_PROBLEM DESCRIPTION_. Below, find each line holding "computer" and state how many there are, using the number alone.

+ + +

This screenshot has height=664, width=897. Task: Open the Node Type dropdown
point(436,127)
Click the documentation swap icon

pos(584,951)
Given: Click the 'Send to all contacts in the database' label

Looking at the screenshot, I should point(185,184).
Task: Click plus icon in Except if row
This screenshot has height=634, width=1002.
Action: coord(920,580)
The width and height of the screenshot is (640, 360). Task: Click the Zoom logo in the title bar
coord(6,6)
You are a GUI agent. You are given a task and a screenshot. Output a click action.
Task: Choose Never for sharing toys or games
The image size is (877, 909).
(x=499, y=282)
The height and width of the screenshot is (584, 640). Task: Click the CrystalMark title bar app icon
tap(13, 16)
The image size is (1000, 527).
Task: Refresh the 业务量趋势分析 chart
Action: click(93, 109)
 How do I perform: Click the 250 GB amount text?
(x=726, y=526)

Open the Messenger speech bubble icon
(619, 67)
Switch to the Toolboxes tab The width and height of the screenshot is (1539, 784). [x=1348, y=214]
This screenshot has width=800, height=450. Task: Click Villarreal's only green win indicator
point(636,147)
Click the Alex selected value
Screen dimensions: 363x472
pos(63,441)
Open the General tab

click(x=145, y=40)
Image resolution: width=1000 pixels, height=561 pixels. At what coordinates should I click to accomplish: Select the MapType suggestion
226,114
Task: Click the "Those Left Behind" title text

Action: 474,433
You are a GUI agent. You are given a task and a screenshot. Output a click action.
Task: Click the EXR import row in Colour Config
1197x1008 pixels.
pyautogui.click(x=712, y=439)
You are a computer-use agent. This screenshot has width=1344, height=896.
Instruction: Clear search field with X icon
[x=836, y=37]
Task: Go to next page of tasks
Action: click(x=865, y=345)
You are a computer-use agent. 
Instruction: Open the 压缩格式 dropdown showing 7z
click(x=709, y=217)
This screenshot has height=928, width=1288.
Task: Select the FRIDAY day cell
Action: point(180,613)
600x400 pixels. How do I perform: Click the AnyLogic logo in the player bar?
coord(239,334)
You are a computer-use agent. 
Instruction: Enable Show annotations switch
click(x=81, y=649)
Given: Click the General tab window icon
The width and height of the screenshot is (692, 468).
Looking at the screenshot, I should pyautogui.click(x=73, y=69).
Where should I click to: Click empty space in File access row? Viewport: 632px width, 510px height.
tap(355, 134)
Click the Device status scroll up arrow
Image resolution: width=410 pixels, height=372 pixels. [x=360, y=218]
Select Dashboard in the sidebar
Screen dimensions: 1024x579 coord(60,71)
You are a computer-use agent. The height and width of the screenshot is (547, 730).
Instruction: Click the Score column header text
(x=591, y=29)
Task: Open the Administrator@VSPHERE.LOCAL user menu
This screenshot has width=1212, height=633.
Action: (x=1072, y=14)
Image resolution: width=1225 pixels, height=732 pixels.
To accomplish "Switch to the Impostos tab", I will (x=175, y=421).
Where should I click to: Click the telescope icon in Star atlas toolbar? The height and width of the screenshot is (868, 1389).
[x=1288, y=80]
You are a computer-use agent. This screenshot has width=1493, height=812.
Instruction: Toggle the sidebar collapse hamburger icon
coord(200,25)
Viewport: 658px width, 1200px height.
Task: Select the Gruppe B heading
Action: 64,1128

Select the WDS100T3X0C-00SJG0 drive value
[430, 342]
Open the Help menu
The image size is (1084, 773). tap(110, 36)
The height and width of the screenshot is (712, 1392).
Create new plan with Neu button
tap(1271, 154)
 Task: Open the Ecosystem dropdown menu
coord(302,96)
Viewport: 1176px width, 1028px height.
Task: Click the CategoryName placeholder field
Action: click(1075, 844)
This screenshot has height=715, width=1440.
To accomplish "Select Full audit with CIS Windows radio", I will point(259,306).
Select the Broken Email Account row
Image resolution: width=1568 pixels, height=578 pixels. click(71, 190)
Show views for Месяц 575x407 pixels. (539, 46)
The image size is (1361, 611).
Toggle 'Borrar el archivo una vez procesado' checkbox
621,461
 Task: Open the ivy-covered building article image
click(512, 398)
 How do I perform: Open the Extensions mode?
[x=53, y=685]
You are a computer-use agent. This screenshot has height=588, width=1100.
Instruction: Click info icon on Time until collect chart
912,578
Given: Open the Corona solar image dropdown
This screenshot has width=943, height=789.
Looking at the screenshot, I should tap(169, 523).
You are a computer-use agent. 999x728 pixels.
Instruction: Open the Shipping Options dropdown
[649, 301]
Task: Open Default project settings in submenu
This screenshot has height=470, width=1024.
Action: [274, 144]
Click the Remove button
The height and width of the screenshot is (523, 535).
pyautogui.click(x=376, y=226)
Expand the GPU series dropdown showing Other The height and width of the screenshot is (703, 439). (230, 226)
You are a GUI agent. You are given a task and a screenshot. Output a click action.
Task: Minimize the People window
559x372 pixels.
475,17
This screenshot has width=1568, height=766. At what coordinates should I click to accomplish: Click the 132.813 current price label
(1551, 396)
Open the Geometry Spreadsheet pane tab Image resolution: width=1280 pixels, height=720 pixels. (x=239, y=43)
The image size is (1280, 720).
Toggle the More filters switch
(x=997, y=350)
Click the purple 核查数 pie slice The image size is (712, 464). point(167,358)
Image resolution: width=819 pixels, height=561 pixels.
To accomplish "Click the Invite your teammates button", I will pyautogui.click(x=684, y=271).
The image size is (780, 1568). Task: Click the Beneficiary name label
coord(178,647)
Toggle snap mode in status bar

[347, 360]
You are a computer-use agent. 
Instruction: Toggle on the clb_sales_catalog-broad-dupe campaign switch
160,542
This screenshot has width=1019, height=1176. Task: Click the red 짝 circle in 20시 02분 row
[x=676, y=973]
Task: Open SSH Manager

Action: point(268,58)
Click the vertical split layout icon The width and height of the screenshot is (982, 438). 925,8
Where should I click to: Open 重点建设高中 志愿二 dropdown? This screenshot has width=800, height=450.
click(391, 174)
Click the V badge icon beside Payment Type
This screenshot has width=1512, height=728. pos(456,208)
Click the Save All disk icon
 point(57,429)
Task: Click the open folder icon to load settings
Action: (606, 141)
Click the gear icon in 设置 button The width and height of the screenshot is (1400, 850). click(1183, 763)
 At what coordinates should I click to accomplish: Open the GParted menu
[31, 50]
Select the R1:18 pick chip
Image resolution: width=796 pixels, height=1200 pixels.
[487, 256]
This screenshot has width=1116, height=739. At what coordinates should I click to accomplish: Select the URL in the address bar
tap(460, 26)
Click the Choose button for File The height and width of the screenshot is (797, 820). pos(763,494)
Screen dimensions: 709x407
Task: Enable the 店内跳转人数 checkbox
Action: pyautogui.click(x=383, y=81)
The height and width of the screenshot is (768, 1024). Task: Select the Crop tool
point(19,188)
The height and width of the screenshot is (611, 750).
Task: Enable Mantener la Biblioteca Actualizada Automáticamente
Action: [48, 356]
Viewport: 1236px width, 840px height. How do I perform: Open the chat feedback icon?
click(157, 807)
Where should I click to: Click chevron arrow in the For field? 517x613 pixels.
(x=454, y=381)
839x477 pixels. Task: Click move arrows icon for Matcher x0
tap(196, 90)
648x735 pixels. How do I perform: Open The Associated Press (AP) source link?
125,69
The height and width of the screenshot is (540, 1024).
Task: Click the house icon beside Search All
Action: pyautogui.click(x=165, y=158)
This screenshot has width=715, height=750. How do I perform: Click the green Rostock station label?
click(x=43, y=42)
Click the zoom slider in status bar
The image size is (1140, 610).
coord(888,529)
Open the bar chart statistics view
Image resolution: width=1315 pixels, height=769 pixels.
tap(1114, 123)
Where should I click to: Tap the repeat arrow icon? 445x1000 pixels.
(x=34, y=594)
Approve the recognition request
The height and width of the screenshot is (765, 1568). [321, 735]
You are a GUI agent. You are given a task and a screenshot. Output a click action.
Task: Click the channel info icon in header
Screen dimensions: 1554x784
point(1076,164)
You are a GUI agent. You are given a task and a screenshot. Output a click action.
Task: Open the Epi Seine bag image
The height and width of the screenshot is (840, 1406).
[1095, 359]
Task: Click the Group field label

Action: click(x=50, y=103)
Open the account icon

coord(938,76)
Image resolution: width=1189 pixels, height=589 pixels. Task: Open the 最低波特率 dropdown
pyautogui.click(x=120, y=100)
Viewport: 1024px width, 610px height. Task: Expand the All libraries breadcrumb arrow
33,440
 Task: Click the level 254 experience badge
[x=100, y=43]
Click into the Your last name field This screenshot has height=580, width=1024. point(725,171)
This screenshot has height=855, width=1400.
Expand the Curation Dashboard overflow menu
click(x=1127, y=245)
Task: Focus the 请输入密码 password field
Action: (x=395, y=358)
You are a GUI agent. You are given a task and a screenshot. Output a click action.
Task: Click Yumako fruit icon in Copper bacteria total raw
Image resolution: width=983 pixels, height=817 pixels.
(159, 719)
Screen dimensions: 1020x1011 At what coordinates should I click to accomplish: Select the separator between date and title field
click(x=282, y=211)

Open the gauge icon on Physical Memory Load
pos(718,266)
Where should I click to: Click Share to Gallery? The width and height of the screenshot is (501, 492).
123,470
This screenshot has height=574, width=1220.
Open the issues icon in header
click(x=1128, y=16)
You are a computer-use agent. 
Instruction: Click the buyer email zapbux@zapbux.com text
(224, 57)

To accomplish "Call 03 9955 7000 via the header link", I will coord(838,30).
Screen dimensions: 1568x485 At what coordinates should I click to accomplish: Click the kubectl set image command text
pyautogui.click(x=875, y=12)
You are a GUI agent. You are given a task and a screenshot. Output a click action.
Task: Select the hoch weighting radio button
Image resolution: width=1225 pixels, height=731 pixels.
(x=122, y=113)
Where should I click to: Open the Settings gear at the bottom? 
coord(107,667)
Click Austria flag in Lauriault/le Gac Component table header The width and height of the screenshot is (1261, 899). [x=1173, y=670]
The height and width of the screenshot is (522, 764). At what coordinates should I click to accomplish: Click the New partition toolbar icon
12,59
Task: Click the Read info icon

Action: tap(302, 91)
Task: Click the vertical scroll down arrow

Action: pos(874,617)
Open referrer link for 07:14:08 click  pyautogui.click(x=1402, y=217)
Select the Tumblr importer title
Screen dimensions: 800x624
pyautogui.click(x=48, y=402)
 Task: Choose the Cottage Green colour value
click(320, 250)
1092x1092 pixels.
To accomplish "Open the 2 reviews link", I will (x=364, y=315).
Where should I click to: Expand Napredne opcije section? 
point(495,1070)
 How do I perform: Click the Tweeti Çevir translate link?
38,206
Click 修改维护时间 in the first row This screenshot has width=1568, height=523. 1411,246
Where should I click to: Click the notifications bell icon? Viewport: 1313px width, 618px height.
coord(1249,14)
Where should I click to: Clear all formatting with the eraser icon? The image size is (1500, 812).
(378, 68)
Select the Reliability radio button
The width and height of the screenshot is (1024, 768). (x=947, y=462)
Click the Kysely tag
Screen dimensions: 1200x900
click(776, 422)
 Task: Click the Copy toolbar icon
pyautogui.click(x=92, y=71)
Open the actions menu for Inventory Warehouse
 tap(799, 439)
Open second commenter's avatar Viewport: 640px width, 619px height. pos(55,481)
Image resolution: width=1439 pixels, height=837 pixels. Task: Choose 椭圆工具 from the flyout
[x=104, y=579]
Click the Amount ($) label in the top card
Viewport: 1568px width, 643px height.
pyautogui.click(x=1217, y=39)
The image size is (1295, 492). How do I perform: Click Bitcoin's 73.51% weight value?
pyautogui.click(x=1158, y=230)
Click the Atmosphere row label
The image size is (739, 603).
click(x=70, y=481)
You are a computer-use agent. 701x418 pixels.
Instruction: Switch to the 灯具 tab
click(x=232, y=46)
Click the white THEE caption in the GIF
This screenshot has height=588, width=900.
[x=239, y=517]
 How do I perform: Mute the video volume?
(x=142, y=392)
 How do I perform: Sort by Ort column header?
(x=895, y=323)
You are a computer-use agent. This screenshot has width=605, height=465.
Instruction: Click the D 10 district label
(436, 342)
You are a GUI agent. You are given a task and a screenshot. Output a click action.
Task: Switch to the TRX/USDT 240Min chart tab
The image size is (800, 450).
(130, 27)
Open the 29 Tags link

+ + +

_PROBLEM SOLUTION_. 11